• **REQUEST**
Copy out the entries word for word, from the line with "coordinates (76, 602)." to the line with "at (356, 235).".

• **LISTED ENTRIES**
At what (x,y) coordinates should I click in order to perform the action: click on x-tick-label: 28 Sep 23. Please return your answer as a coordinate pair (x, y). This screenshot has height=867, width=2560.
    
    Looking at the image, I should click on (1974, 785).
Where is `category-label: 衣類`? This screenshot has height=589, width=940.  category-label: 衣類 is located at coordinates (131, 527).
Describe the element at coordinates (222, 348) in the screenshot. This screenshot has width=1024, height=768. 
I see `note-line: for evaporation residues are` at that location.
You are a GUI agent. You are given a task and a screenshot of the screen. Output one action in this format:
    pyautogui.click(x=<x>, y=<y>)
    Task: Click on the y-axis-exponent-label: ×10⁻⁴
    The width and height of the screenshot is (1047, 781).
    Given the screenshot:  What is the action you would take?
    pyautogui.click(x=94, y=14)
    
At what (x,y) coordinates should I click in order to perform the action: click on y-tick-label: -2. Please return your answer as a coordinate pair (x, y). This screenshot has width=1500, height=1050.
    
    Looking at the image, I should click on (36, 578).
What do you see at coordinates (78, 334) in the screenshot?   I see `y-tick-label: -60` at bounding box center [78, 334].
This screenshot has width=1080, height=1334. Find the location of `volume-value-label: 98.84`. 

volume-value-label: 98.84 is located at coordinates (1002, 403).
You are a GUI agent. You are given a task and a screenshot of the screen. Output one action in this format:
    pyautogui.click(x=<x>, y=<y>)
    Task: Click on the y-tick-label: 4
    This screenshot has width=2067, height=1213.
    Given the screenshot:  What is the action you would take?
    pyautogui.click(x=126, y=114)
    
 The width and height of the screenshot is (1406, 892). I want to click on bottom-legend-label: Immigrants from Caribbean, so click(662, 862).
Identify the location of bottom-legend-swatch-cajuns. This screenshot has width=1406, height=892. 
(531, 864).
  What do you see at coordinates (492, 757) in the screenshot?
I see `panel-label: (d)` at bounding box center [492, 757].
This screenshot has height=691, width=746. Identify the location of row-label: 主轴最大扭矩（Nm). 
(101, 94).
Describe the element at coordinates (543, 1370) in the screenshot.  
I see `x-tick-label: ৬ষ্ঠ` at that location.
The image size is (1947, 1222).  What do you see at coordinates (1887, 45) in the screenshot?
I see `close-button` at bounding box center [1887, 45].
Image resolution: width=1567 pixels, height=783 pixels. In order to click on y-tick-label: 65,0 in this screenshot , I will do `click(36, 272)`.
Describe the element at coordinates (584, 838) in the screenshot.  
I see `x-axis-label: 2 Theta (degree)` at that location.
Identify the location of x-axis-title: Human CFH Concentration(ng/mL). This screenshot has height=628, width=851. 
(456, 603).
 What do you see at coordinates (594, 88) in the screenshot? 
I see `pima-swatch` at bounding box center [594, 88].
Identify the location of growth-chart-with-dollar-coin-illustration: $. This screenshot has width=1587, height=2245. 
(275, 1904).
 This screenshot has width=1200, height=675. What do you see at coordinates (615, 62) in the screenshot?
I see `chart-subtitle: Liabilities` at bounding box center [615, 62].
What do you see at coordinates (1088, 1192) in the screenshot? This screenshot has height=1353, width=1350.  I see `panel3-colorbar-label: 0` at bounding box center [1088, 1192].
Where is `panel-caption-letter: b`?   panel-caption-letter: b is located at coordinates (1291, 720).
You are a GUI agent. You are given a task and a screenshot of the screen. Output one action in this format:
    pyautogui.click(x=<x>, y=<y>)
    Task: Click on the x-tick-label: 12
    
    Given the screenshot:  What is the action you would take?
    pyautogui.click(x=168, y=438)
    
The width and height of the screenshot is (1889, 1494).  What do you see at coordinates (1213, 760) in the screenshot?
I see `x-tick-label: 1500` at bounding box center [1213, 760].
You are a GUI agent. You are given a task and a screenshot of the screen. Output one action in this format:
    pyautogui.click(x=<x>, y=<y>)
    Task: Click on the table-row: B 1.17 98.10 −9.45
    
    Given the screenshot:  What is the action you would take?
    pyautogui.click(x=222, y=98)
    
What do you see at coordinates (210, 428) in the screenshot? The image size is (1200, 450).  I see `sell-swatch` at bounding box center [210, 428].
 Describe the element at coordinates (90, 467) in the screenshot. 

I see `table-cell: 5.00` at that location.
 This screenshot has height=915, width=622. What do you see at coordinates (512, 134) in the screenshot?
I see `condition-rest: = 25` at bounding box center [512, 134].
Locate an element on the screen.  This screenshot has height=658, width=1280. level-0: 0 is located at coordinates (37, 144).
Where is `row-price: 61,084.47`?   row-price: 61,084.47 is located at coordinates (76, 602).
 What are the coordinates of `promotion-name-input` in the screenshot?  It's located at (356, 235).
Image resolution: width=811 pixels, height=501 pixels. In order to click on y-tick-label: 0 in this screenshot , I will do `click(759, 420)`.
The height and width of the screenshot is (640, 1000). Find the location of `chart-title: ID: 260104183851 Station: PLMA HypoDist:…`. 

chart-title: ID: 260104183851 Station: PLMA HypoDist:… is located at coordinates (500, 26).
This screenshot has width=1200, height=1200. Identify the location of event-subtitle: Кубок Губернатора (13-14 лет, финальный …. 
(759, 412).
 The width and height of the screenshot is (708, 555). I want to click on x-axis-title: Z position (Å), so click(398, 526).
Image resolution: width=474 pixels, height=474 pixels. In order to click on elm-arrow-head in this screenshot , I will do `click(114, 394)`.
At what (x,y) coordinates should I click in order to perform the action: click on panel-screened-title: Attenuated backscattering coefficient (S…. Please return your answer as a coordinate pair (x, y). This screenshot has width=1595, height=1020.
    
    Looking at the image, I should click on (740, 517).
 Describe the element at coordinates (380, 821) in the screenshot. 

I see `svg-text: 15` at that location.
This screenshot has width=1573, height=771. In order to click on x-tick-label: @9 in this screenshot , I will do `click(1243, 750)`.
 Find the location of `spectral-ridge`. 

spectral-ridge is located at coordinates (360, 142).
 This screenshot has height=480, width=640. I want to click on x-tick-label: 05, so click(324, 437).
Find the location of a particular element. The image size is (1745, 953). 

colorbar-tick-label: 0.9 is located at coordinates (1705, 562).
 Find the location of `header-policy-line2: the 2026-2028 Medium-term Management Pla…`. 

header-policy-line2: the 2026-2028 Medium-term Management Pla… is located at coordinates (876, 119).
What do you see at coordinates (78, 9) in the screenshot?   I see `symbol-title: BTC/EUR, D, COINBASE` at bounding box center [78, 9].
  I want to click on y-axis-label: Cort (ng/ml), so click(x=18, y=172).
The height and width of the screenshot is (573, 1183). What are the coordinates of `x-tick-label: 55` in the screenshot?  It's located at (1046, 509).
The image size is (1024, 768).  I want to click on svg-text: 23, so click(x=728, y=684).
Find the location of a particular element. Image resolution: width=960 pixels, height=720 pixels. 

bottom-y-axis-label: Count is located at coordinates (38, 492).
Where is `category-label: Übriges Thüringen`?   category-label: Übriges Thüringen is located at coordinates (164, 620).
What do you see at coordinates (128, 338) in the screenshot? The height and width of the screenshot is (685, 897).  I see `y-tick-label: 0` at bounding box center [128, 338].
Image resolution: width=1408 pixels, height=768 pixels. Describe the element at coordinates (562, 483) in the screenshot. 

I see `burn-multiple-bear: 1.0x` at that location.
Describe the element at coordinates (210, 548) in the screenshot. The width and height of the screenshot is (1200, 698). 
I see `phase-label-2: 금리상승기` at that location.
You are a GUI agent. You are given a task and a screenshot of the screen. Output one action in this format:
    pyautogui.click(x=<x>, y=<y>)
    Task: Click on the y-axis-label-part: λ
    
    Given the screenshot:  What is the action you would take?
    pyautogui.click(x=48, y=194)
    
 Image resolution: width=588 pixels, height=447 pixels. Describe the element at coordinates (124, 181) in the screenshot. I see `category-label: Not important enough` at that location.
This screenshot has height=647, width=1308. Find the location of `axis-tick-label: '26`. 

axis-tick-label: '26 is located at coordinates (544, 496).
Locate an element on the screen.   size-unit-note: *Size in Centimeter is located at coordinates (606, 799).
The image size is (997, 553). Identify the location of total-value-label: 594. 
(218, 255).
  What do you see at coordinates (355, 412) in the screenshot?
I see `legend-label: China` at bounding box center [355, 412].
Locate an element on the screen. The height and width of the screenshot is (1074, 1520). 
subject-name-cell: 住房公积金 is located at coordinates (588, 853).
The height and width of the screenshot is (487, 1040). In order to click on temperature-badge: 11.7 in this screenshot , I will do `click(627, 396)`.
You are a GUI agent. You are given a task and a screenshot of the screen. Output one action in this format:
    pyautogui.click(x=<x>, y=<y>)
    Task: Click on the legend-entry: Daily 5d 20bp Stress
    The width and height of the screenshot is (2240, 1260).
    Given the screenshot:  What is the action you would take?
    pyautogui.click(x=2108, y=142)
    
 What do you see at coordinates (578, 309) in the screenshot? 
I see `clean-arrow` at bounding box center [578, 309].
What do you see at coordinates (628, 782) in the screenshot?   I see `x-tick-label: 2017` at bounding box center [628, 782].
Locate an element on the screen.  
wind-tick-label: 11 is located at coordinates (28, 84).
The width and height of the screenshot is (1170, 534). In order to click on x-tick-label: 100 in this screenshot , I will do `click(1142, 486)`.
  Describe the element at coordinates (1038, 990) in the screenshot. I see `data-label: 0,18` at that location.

• **WRITTEN ANSWER**
Where is `row-price: 61,084.47`?   row-price: 61,084.47 is located at coordinates (76, 602).
 What are the coordinates of `promotion-name-input` in the screenshot?  It's located at (356, 235).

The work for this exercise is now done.